After obtaining a Bachelor of Arts degree in Organisational Sociology and Industrial Psychology from the University of the Witwatersrand in 2014, he was lucky enough to be one of 20 select students chosen out of 1600 applicants to take part in the prestigious Wits Journalism Honours degree programme; a programme affiliated with Columbia University, New York.

In the digital age, he trained as an ‘all-rounder’ multimedia journalist, meaning he can write stories, take photos and record video on-the-spot. This was put to the test when he first worked as an unpaid intern at the University’s student paper the Wits Vuvuzela. There, he also learned a variety of skill showcased with in-depth projects.

Reuven’s first worldwide journalistic breakthrough took place during the #FeesMustFall movement of 2015.

Passionate about sport, he was also lucky enough to write stories for the University’s Sports Department, and worked on production for external company Varsity Sports SA’s sports show broadcasted nationally on SuperSport.

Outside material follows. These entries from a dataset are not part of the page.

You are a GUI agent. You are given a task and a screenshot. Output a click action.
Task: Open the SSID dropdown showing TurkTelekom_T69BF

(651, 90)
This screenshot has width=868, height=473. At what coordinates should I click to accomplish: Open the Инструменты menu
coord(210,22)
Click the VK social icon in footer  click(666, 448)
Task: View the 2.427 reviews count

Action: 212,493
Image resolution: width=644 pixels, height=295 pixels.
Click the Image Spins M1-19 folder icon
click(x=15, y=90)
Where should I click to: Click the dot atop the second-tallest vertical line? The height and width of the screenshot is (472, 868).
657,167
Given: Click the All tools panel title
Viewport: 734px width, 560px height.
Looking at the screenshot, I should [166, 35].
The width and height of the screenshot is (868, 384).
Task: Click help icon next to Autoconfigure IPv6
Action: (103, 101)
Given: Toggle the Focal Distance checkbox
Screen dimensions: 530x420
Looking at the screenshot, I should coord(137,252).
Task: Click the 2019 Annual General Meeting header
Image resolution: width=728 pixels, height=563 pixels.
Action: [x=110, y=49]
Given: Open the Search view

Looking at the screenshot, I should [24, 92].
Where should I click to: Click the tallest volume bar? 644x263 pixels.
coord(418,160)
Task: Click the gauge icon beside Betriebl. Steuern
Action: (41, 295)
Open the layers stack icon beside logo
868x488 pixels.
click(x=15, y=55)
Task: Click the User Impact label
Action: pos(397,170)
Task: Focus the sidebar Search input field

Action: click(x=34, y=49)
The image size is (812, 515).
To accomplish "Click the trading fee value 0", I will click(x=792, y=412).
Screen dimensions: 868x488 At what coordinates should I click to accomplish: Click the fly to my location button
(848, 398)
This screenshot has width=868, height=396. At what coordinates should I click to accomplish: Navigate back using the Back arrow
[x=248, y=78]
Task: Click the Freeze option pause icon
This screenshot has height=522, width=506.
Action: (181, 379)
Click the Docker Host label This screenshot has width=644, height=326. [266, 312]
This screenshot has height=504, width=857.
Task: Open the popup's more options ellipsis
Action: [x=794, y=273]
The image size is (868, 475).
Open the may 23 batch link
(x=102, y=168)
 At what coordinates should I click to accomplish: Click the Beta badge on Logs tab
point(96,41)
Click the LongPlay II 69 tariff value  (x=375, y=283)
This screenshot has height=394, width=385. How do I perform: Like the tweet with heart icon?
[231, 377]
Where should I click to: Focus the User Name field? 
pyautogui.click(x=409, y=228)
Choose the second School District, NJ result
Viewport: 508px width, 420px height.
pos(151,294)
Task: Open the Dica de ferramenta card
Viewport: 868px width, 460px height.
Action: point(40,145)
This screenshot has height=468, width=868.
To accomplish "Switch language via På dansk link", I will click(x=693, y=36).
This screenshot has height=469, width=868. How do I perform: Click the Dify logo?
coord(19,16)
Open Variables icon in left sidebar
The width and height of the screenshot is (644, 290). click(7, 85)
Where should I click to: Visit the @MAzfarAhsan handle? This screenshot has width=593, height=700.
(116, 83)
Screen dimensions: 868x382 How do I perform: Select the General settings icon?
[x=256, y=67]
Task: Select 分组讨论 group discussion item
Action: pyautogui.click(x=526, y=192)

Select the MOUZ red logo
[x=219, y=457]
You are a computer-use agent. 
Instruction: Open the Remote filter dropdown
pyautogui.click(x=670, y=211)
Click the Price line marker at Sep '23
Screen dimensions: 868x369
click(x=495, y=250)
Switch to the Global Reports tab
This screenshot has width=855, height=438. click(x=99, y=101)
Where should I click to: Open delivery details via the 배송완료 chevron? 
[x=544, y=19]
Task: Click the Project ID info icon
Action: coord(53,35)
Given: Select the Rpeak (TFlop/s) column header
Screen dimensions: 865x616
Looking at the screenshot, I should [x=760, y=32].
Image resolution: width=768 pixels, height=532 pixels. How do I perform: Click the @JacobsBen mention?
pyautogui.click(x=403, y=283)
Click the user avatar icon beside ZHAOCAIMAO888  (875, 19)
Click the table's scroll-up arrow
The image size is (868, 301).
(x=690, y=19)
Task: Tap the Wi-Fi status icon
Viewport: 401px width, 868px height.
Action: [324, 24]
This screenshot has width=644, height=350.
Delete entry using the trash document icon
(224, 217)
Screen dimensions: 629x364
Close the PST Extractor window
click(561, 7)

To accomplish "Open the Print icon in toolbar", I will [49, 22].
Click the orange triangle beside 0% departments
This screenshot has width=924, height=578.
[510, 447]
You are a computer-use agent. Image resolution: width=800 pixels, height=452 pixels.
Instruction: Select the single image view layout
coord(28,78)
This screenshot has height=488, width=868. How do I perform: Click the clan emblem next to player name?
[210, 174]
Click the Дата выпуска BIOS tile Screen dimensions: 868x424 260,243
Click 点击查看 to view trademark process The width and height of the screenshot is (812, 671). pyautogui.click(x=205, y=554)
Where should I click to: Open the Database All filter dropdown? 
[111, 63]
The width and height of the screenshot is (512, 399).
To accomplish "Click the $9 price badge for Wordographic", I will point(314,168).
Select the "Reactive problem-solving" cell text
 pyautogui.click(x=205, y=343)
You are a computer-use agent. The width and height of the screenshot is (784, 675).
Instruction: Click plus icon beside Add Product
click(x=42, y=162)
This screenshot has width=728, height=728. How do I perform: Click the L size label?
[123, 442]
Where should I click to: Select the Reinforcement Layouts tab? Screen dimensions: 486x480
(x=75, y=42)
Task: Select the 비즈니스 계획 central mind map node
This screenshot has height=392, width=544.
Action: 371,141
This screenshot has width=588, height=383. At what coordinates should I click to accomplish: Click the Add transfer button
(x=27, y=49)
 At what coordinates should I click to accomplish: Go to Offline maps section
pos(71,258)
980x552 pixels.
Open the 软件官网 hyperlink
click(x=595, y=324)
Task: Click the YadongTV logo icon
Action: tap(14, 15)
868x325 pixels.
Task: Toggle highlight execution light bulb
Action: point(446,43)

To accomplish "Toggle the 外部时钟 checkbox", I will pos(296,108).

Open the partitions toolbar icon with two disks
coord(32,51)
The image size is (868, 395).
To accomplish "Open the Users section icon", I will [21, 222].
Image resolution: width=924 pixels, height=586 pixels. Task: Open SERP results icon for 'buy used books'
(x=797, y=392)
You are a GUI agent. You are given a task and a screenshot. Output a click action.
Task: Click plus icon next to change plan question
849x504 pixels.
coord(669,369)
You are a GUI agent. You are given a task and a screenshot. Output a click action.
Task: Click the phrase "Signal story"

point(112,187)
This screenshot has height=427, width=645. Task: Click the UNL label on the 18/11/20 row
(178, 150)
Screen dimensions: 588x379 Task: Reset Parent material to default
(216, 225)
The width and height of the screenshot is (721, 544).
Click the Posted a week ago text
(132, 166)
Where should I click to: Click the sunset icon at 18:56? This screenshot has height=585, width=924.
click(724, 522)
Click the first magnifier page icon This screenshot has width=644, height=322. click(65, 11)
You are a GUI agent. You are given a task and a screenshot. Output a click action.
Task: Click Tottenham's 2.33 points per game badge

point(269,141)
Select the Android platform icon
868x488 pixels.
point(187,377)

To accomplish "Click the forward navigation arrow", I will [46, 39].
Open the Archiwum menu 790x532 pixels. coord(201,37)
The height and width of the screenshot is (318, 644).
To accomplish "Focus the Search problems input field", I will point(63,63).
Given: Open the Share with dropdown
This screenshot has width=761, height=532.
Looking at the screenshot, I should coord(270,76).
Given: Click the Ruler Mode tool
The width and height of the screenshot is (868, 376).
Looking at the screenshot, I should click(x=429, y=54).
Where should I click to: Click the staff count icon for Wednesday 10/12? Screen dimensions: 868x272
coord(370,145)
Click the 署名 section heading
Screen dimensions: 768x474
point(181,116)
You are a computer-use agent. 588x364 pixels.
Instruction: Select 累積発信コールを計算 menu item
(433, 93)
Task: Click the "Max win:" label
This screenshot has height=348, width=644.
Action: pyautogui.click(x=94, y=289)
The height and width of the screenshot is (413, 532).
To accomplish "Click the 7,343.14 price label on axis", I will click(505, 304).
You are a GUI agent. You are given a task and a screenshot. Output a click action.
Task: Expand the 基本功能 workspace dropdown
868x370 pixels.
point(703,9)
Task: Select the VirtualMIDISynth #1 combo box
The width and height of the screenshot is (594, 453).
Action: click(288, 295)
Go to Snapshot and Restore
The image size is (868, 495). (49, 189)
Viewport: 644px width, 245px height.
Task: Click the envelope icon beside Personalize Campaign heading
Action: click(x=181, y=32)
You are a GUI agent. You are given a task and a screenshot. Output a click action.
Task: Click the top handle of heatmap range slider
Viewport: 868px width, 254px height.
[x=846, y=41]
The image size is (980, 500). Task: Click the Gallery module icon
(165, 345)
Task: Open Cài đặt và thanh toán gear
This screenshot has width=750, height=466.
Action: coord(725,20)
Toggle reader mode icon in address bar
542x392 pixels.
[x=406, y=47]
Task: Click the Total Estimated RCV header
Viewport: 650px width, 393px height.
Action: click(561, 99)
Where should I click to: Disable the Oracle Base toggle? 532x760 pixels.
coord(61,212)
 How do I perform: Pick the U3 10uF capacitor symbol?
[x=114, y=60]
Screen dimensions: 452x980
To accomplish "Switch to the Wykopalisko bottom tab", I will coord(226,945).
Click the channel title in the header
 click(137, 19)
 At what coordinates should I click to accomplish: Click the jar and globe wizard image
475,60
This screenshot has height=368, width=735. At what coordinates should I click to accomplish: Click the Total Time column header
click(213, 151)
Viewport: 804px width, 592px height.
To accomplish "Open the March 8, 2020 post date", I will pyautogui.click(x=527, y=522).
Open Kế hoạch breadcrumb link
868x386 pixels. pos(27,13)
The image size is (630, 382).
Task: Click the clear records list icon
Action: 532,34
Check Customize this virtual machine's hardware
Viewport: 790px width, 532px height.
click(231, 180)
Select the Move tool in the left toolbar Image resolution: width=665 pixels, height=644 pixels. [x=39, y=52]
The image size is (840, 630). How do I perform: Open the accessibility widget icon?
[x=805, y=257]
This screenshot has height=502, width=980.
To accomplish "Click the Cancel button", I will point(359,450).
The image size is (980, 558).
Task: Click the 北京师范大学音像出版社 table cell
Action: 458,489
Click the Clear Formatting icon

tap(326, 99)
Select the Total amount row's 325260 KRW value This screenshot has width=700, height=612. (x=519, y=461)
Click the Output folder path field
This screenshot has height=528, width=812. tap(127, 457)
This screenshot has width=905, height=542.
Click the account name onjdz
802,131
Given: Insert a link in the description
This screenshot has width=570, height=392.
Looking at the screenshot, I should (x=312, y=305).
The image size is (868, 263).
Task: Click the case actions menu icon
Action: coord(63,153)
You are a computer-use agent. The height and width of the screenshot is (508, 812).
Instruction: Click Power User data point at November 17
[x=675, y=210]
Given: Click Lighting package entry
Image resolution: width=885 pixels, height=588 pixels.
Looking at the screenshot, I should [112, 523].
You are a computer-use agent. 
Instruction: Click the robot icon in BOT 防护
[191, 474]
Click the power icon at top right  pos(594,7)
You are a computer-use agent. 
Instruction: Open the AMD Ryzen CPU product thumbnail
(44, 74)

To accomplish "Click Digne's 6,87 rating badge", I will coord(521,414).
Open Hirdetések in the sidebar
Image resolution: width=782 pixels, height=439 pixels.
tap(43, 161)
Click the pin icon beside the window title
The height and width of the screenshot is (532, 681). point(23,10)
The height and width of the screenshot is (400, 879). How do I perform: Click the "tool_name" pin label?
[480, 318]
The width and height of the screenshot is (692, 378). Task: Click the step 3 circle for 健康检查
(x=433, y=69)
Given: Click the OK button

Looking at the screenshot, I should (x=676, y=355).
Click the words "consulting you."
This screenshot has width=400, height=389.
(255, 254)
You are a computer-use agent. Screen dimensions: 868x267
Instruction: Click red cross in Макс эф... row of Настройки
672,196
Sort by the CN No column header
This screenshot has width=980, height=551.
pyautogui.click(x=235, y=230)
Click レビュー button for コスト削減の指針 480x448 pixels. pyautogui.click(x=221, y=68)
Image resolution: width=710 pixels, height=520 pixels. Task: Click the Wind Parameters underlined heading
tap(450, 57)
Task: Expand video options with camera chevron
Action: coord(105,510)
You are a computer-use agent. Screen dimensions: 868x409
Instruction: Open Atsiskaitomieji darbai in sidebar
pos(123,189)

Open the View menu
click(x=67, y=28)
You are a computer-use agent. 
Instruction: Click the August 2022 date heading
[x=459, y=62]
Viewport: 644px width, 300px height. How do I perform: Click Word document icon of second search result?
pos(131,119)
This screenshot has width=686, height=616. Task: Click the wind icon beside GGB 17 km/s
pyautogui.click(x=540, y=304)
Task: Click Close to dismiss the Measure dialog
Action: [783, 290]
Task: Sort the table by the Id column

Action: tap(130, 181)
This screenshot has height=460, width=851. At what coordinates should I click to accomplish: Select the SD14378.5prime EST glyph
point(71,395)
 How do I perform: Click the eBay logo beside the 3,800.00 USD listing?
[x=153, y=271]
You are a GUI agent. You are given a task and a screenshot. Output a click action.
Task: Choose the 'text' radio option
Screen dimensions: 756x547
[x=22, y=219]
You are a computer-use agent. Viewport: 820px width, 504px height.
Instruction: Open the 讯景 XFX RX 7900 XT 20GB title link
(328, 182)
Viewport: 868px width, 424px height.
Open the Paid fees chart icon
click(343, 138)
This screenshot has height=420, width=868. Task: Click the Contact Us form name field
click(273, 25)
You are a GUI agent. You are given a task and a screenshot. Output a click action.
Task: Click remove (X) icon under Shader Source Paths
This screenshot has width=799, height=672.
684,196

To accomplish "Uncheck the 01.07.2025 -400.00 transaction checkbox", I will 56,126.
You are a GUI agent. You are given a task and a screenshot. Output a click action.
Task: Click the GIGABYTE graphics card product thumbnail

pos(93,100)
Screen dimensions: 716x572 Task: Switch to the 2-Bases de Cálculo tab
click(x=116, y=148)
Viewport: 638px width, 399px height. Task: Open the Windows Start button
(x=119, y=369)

Since leaving Wits, Reuven branched out initially into the field of marketing and public relations, writing hundreds of technical pieces, as well as writing plenty of wellness and lifestyle articles.

From 2017, he re-entered his passion for journalism, landing a job at Caxton Local Media, the biggest news organisation in South Africa.

There he worked on numerous local and national publications covering all manner of events for online and printed publication including crime, riots, assassinations and ever-present political distrust.

“Working in community media on the streets of South Africa is enough to make seasoned international war correspondents tremble. The issues that I have seen, the tear gas I have smelled, and the stories I have heard and told have only kept my passion for journalism and writing alive. I am beyond excited to grow my career internationally.”